Growing collaborative network. Usually dyads collaborated with their dyad partner, but they expanded their collaboration networks during transitional times. Dyad 4 created the largest collaboration network including global collaboration, business collaborations, and professional collaboration with teachers and administrators in the school. Dyad 4 discussed their collaborative process in the following conversation:

So, [my ST was] just kind of teaching me those little baby steps as to how an iPad works. And then it’s been fun to bounce ideas off of each other. And think about, “Hey how could we use this? Or we could use this during this time of the day. Or this might be good with this kid.” So just kind of bouncing ideas off and getting ideas from each other has been really beneficial to me as a teacher. (Ms. Stout, Dyad 4 Exit Interview)

And I agree with Ms. Stout… because again there were a lot of things that she mentioned to me where we could integrate technology where I was like, “Wow, I never thought of that!” (William, Dyad 4 Exit Interview)

This interaction was common as CT/ST dyads collaborated to integrate new literacies into their teaching and student learning through team-teaching, facilitating separate groups, working with the whole class, and assisting individual children.

5.2. Theme 2: Affordance and Effort

To bring about change in the study participants used a combination of affordances of available devices and teacher time. Dyads used the available devices to deepen teaching by adding the technology layer and changing student activities. All dyads commented on the lack of available technology in their schools and their desire for one-to-one devices, but each found a way to use the tablet loaned to them and school resources to help students learn.

Affordance increased by resourcefulness. Mr. Wichert and Mikayla creatively tweeted screencasts so child- ren could view tomorrow’s lesson and then apply learning the next day in class. Knowing that about forty percent of his students had Internet access at home, Mr. Wichert organized a computer station in the lab before school for students who could not access the Internet at home to view the screencast. Rather than saying that children at his Title I school could not learn via the flipped classroom approach, Mr. Wichert found a way to get them online learning using 21st century techniques.

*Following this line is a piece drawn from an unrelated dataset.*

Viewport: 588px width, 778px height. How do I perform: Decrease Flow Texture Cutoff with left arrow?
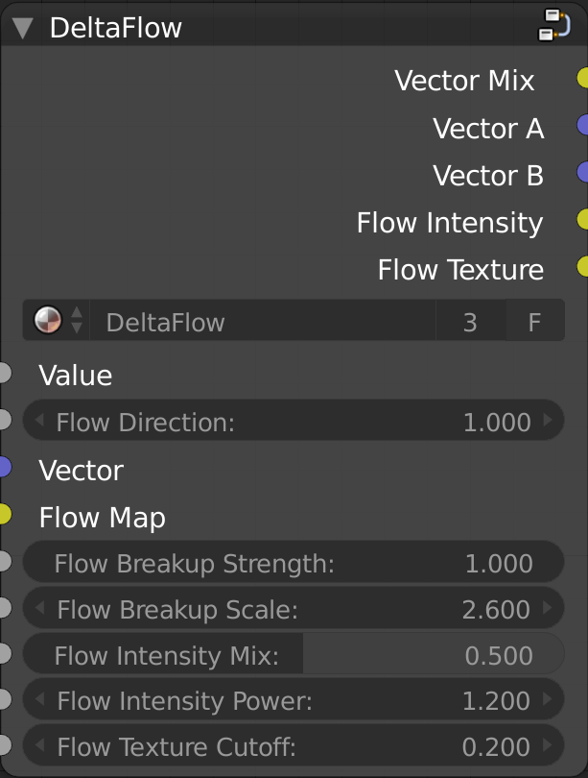(x=40, y=744)
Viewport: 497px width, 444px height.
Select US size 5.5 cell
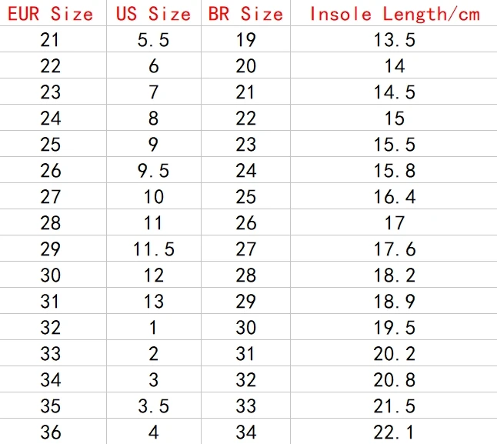click(153, 40)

Ms. Langston, seeing the potential value, brought in enough tablets so each two children had one tablet. “1, 2, 3, 4, 5, 6, 7 iPads. Some are mine, some are the university’s, take six back down to preschool. To thank them for letting us borrow their iPads you can read a digital book to a preschool child, and let them turn the pages!” (Ms. Langston, Observation 3).

Ms. Majeres and Sarah mainly used the single tablet with individual struggling readers practicing needed skills. They expanded it to whole class instruction as a teaching device. Later when Sarah completed her solo student teaching she used the tablet with a small group to have them create their own graphic organizers. Finally, to use the tablet with more students, Ms. Majeres wrote a grant to apply for a class tablet.

Effort. In addition to resourcefulness, each dyad put forth effort to learn to use devices with students (Weiner, 2004) . Although all CTs and STs volunteered to participate in the study, it was not always easy to integrate new literacies. Lauren bemoaned that there were too many apps to select from and that it took time to experiment with and use them in meaningful learning. Ms. Majeres was concerned about the loss of instructional time when technology does not work. Cooperating teachers each reported an average of 30 hours of planning and teaching with technology while STs reported over 10 hours each. This was in addition to regular planning and happened during uncompensated time; yet teachers did not regret investing this impressive amount of time. It allowed them to feel and act like professionals, leading in ways they had not before. The motivation for the extra effort is in line with the literature: they desired to grow professionally (Clarke, Triggs, & Nielsen, 2014) , and they saw students engaged in learning (Guskey, 2002) .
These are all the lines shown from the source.